Ce n’est pas seulement en Inde qu’il devient plus difficile pour ce qu’on peut appeler plus largement la gauche anti-guerre de survivre, et encore moins de prospérer. L’hindutva n’est pas la seule idéologie extrême à avoir pris racine à travers des institutions “démocratiques”. Nous vivons tous dans des environnements politiques dominés par une droite de plus en plus xénophobe, soutenue par des établissements militaro-industrialo-médiatiques bien ancrés. Mais c’est précisément pourquoi se rendre au sentiment majoritaire est anathème pour quiconque s’engage dans une perspective à long terme de justice, d’égalitarisme et de paix durable.

Le PCI-M aurait dû tirer les leçons de sa propre défaite historique dans ce qui était autrefois son bastion du Bengale occidental en 2011. Après avoir gouverné l’un des plus grands États indiens pendant plus de trois décennies, sa chute a été déclenchée par une décision symbolique en 2007 de déposséder des milliers de paysans à Nandigram afin de créer une zone spéciale d’exportation. La paysannerie était le fondement de la politique du PCI-M, mais en acquiesçant aux logiques alors dominantes de la mondialisation néolibérale, le parti a tourné le dos à sa base sociale et signé son propre arrêt de mort.

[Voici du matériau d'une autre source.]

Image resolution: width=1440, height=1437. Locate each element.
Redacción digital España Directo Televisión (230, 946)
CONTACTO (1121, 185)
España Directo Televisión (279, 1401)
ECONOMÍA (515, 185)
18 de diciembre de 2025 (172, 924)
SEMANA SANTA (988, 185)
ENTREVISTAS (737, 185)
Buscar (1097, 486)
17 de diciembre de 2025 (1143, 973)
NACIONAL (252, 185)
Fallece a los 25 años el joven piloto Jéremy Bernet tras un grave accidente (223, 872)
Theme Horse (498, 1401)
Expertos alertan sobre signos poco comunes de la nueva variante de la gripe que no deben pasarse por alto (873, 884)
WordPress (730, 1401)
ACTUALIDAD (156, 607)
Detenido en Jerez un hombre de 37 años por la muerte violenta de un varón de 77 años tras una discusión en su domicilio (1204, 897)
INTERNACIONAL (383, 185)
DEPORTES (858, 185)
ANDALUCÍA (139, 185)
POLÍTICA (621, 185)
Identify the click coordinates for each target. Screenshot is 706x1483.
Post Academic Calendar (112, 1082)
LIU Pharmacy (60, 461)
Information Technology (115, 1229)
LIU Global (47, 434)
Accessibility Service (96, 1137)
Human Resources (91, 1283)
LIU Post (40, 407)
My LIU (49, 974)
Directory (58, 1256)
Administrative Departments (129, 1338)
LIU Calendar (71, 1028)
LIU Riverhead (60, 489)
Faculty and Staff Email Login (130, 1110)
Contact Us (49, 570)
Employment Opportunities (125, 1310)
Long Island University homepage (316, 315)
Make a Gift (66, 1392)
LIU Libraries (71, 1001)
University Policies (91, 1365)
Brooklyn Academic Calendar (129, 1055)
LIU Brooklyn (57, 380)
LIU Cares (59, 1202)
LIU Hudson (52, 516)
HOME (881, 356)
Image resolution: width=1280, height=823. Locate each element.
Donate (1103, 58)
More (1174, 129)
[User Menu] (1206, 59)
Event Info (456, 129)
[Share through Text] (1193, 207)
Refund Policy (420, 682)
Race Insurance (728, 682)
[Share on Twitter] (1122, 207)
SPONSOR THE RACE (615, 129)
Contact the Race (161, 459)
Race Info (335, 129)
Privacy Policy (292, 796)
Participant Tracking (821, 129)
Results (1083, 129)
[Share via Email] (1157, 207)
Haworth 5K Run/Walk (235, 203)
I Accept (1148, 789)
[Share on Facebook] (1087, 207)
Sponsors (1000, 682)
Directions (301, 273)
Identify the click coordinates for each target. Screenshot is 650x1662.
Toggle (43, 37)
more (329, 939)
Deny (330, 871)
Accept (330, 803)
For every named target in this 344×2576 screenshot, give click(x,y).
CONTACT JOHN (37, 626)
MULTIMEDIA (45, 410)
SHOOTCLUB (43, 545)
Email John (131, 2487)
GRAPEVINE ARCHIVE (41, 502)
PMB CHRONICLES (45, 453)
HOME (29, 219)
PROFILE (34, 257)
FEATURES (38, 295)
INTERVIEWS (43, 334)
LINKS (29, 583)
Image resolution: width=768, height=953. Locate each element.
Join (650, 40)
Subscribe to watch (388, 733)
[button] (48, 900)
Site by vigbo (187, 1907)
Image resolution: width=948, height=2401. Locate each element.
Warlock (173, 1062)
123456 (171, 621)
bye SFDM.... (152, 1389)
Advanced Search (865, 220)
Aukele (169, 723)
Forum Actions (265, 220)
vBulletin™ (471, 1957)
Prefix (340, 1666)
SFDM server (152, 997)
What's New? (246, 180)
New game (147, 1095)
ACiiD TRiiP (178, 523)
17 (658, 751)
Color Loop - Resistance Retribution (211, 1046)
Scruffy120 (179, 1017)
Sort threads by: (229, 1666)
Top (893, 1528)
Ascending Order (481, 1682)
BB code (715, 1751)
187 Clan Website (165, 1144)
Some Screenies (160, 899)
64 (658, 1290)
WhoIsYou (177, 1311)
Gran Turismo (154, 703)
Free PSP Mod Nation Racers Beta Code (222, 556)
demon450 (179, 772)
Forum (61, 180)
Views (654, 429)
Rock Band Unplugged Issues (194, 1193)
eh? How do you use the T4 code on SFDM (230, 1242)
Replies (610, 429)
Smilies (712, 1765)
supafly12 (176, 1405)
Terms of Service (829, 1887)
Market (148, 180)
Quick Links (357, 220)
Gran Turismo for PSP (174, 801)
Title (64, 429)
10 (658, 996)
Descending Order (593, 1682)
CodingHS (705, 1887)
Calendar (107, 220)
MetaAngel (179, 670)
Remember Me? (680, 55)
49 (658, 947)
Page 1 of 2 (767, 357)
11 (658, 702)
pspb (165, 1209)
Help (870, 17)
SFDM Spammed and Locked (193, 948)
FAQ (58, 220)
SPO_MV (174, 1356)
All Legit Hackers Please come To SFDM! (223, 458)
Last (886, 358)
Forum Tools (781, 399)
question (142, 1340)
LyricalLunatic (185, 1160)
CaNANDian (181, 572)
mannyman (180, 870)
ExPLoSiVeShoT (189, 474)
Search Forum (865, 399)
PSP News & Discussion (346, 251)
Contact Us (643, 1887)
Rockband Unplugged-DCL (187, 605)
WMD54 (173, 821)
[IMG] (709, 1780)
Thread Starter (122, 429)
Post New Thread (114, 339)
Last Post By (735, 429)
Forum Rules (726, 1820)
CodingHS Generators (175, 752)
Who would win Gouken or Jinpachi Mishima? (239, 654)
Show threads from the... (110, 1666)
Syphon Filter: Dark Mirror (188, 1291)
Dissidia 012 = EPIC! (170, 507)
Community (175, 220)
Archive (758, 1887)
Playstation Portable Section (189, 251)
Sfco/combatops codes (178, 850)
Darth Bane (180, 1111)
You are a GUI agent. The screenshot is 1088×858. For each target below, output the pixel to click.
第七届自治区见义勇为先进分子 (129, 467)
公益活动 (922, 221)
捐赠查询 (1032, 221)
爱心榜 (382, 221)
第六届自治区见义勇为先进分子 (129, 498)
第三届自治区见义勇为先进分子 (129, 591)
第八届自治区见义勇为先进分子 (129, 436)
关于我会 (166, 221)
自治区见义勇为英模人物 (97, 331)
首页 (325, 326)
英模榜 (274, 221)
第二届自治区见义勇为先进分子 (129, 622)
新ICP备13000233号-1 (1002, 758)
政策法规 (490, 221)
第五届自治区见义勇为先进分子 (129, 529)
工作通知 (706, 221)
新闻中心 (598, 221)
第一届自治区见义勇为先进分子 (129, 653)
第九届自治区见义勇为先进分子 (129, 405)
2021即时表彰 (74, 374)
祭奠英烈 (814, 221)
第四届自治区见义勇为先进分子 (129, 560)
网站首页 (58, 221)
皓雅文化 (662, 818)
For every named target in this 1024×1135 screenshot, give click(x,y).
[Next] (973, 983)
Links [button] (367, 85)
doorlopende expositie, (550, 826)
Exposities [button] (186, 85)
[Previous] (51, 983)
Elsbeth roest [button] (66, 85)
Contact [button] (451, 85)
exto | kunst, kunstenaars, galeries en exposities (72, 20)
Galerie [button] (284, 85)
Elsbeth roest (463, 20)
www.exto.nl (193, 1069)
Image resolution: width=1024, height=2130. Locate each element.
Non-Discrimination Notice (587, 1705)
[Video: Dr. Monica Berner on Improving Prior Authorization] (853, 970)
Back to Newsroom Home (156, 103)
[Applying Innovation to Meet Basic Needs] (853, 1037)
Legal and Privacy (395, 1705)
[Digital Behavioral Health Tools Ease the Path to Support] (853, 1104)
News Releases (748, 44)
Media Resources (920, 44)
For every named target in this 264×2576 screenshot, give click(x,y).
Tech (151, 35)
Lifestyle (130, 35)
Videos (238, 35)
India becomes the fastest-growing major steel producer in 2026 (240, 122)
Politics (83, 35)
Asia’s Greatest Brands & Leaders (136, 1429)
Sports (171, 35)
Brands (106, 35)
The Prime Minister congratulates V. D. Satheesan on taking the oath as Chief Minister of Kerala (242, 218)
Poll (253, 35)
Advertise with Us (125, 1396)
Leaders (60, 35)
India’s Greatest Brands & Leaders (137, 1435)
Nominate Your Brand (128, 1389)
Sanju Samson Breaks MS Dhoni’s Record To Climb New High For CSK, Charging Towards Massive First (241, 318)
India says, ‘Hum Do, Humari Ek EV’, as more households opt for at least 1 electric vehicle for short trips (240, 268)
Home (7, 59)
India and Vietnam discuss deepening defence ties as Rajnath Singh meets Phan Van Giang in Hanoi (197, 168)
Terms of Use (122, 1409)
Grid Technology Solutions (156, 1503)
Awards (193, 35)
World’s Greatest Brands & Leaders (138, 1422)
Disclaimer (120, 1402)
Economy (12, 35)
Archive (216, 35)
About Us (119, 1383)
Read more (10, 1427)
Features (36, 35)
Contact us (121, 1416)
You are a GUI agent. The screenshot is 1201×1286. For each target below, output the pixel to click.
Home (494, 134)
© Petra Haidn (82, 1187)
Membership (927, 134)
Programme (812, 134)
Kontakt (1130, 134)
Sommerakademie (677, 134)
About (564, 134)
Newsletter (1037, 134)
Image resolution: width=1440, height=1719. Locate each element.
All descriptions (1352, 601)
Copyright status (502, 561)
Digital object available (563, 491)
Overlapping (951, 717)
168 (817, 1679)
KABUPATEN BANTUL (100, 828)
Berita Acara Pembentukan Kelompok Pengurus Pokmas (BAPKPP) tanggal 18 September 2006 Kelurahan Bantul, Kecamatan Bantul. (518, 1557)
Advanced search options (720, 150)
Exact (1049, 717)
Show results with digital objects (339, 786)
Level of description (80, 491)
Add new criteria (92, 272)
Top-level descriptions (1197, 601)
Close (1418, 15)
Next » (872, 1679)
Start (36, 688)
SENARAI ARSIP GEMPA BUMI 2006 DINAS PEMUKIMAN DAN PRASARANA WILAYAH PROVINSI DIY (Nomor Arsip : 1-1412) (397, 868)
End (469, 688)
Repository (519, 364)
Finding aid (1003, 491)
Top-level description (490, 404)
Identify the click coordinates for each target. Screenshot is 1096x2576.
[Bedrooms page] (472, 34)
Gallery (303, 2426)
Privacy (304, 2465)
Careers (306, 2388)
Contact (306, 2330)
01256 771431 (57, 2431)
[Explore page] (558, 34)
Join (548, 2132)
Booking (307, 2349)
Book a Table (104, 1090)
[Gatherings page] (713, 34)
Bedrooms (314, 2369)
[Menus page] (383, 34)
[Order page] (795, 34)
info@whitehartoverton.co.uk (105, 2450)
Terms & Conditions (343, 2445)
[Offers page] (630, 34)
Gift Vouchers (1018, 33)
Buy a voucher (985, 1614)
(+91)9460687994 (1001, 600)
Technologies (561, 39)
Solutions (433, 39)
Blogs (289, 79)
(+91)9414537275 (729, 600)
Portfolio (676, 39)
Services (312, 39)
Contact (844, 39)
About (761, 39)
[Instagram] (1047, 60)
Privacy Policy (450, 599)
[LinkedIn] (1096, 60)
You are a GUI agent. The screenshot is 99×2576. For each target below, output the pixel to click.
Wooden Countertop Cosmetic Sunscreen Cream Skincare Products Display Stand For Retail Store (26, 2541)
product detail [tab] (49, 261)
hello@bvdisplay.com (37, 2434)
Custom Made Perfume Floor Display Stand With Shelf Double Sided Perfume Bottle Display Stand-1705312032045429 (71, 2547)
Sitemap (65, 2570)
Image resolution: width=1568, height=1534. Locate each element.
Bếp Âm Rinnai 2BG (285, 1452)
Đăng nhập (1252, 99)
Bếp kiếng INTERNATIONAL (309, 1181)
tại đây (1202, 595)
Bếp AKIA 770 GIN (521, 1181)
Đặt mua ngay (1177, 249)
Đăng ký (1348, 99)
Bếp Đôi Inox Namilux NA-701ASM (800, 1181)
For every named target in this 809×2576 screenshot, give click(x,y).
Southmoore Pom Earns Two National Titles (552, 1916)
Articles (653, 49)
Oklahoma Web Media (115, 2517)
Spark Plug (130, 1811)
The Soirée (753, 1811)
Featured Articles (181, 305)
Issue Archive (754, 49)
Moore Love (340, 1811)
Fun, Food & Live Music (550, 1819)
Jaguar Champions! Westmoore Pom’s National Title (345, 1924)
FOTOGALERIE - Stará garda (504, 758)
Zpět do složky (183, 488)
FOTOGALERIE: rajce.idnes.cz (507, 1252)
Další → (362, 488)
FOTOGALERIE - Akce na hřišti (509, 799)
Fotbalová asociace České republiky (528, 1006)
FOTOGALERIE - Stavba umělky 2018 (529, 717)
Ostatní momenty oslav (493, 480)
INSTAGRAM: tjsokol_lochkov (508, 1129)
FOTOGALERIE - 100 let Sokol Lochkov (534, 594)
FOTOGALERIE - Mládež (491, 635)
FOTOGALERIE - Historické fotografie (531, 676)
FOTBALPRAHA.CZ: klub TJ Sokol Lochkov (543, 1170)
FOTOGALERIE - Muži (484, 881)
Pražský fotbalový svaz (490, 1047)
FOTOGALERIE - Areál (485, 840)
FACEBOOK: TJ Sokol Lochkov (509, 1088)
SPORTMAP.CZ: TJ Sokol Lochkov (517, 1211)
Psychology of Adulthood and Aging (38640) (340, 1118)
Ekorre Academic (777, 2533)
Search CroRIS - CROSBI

Au cours des deux décennies qui ont suivi, le PCI-M n’a pas pu récupérer le terrain perdu au Bengale occidental, bien qu’il ait conservé le pouvoir gouvernemental au Kerala. La gauche socialiste au Pakistan n’est pas actuellement équipée pour prendre le pouvoir d’État, donc le communisme parlementaire en Inde représente encore une sorte d’inspiration. Mais en soutenant sans équivoque le régime Modi dans ses velléités guerrières, le PCI-M et le PCI ont considérablement réduit leur attrait.

Au moment de la rédaction de cet article, l’Inde a encore aggravé les tensions en faisant voler des drones dans les principales villes pakistanaises, déclenchant la panique et créant davantage d’espace pour les éléments bellicistes dans le courant politique et intellectuel pakistanais. Les drones seraient importés d’Israël, symbole de la synergie croissante entre le sionisme et l’hindutva. C’est sûrement ce lien que les progressistes indiens devraient chercher à remettre en question.

À tout le moins, ceux de la gauche dans le sous-continent et au-delà doivent cesser d’utiliser sans critique le langage du “terrorisme” à la demande de l’État, piétinant ainsi les véritables histoires d’oppression structurelle qui expliquent tant de conflits dans notre région et dans le monde. Dans le brouillard de l’hystérie de guerre et de la désinformation, cette clarté est indispensable.

L’auteur enseigne à l’Université Quaid-i-Azam, Islamabad.